Page 96 - 6-8
P. 96
Hüseyin Hüsâmeddîn YASAR
Amasya Tarihi 9-12. Cilt Hüseyin Hüsâmeddîn YASAR
Hamîdüddîn Mehmed Çelebi-eş-Şeyh Hamîdî Sivasî
Sivaslı İbrâhim’in mahdûmudur. 44 Amasya’da Hazreti Pîr Şücaeddîn İlyas bin
Gümüşlü’den ikmâl-i tahsîl edib ders-i âm ve müderris-i be-nâm oldu. Ba’dehû pîr-i müşârün-
ileyh Şirvân’dan avdetinde ona intisâb edib hülâfâ-yı be-nâmından olarak iştihâr etdi. [300]
Sâdât-ı kirâm-ı Hüseyniyye’den es-Seyyid eş-Şeyh Hüsameddîn Hüseyin er-Rifâî el-
Lâdikî dâmâdı olduğu münâsebetle kayın pederi tarafından da tarîkat-ı Rifâ’îye hülefâsından
olmuşdu. 810’da Yakut Paşa’nın tanzîm edilen vakfiyesi zîrinde “eş-Şeyh Hamîd bin İbrâhim”
diye imzâsı görüldü.
Çelebi Sultân Mehmed devrinde şâyân-ı hürmet bir sîmâ olduğundan Şehzâdesi Sultân
Murâd-ı sânîye Amasya’da vâlî iken mukarreb ve müşâvir olarak hürmet-i âmmeyi kazandı.
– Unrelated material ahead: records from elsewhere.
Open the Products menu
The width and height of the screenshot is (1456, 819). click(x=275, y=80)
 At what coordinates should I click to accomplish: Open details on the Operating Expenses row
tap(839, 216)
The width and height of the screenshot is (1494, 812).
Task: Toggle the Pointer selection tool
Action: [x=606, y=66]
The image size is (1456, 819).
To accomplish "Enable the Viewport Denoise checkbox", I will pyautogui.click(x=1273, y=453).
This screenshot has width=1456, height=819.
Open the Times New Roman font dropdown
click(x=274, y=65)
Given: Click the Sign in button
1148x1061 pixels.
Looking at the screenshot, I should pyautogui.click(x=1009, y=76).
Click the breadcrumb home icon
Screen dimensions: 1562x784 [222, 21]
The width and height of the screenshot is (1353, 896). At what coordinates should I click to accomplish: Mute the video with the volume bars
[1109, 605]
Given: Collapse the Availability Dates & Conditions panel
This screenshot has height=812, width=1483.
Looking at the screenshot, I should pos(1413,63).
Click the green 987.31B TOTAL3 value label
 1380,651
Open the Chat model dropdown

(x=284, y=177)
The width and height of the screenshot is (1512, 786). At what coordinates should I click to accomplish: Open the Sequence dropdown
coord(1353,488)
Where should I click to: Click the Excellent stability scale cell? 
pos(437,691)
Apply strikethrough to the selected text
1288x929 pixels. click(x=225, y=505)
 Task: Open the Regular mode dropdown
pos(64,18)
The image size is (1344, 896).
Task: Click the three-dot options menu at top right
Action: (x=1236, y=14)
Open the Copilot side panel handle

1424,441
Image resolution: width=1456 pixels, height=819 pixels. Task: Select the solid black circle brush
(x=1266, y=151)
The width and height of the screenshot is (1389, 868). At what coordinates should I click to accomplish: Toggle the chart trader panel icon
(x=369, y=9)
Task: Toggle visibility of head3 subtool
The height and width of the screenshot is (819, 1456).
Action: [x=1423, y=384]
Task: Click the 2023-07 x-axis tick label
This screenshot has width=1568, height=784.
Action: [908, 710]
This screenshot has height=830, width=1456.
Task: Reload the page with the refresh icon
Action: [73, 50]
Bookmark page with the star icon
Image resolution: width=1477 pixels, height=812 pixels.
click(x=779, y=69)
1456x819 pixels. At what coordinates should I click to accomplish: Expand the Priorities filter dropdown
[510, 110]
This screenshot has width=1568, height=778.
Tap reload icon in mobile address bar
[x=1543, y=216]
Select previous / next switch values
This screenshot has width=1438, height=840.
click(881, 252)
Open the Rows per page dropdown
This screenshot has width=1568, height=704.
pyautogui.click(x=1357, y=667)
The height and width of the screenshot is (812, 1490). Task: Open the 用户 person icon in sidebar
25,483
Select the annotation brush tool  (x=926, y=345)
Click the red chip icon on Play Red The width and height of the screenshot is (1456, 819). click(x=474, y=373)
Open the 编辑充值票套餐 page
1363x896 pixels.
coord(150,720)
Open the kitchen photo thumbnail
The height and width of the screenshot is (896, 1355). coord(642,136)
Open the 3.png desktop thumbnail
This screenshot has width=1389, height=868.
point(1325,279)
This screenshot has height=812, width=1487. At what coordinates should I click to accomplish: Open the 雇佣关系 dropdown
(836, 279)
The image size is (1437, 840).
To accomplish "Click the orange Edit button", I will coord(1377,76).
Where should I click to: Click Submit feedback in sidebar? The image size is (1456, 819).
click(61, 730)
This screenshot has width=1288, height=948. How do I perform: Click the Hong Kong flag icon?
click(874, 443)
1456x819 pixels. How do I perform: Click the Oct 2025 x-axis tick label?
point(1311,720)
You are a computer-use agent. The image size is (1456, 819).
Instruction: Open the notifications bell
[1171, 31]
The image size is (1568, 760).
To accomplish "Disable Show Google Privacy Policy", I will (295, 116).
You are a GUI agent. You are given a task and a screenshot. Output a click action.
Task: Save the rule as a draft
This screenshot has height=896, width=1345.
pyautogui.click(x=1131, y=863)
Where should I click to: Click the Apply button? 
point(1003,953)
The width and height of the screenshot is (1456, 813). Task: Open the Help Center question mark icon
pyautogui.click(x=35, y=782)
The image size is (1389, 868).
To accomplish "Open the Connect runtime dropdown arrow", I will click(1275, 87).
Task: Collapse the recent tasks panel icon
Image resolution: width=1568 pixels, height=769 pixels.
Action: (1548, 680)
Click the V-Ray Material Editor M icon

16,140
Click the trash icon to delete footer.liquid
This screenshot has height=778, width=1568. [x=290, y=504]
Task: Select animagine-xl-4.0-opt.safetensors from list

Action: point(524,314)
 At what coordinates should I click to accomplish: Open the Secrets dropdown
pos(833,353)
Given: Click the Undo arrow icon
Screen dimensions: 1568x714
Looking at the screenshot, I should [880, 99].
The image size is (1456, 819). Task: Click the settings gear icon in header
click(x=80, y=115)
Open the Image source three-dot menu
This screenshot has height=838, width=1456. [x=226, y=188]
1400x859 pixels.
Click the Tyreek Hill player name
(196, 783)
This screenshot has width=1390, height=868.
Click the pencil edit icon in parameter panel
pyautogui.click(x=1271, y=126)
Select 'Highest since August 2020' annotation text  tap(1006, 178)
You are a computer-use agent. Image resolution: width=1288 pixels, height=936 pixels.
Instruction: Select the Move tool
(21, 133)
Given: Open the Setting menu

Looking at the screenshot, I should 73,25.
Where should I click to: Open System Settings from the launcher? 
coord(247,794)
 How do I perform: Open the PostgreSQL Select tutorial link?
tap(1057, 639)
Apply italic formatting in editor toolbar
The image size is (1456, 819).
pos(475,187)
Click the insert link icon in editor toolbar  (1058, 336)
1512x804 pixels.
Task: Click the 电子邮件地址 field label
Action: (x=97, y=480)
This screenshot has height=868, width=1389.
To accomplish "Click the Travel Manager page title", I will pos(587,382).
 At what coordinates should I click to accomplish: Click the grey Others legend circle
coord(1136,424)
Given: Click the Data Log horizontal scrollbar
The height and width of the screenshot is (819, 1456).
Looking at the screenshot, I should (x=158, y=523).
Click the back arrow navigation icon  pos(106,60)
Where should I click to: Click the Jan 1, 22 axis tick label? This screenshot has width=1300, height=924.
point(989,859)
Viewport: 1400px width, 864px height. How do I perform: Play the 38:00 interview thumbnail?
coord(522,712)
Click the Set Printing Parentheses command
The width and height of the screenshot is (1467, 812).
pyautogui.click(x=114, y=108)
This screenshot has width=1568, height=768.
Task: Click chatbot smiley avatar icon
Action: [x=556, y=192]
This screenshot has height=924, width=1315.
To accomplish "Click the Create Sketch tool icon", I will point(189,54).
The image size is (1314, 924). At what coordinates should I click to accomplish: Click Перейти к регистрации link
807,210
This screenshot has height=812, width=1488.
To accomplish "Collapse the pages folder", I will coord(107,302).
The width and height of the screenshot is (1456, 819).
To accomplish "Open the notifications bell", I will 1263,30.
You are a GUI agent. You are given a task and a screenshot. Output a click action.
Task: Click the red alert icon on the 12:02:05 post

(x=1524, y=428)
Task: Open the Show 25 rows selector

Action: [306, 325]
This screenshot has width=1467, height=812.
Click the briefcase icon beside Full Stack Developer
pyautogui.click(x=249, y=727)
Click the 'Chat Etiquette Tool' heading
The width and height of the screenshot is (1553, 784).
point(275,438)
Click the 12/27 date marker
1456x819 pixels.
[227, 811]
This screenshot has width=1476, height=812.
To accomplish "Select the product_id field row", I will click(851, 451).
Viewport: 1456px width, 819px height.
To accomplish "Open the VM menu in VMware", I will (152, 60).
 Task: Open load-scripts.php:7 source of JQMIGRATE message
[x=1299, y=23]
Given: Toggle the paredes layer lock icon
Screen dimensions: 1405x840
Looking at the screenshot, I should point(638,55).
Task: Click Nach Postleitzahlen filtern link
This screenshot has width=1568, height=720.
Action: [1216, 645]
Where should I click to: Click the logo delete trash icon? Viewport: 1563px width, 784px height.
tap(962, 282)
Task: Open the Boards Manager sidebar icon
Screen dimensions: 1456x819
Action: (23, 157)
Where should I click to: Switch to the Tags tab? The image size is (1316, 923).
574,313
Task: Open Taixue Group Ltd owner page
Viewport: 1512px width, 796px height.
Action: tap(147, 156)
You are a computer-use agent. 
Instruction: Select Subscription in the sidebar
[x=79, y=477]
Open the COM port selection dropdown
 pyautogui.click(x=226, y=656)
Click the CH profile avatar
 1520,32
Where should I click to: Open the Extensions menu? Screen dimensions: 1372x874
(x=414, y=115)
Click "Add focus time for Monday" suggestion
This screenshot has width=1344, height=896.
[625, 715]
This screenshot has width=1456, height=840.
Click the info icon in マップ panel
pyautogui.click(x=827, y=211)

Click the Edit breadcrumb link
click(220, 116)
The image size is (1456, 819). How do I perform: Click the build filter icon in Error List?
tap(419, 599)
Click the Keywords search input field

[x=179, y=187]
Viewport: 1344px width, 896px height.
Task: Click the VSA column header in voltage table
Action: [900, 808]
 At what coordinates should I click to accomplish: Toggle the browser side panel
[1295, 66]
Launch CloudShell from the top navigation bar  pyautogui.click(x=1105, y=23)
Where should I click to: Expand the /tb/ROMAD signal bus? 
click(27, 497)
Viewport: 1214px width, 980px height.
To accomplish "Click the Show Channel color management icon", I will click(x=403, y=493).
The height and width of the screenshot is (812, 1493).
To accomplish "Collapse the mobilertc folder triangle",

Yörgüç Paşa’nın Amasya valiliğinde 831’de dâr-ı naîme irtihâl etdi. Âlim, fâzıl, müttakî bir
şeyh-i azîz idi.
Mahdûmları Efdaleddîn Hüseyin, Ekmeleddîn İbrâhim Çelebilerdir. Efdaleddîn Çelebi
es-Seyyid eş-Şeyh Hüsameddîn Hüseyin er-Rifâî kerîmezâdesi olduğu münâsebetle kendisi ve
evlâdı Sâdât-ı Hüseyniyye’dendir. Bunun evlâdına Efdalzâde ve öbürünün evlâdına Ekmelzâde
dendi.
Hamîdüddîn Mehmed Çelebi-Efdalzâde
Amasyalıdır. Tokat kazâsından ma’zûlen vefât [301] eden eş-Şeyh Hamîd Lâdikîzâde es-
Seyyid Efdaleddîn Hüseyin Çelebi’nin mahdûmudur. Takrîben 821’de doğdu Amasya’da
pederinden ve Hatîb Taceddîn İbrâhim Çelebi’de tahsîl-i ulûm edib sonra Bursa’ya gitdi.
Orada Mevlânâ Yegân Mehmed Çelebi’den ikmâl edib avdetle ders-i âm ve Amasya’da
Atabeg Gâzi Medresesi müderrisi oldu. 854’de pederi tarafından Tokat nâibi görülüb 855’de
avdetle sânîyen Atabeg Gâzi müderrisi oldu.
Tedrîs-i ulûm etdiği esnâda meşâhîr-i ulemâdan Şeyh İmâdzâde Mevlânâ Salâhuddîn
Mûsa Çelebi fazl ü kemâlini takdîr ederek kerîmesini verib kendisine dâmâd etdi. Sonra
Bursa’da Kaplıca Medresesi müderrisi olarak iştihâr etdi.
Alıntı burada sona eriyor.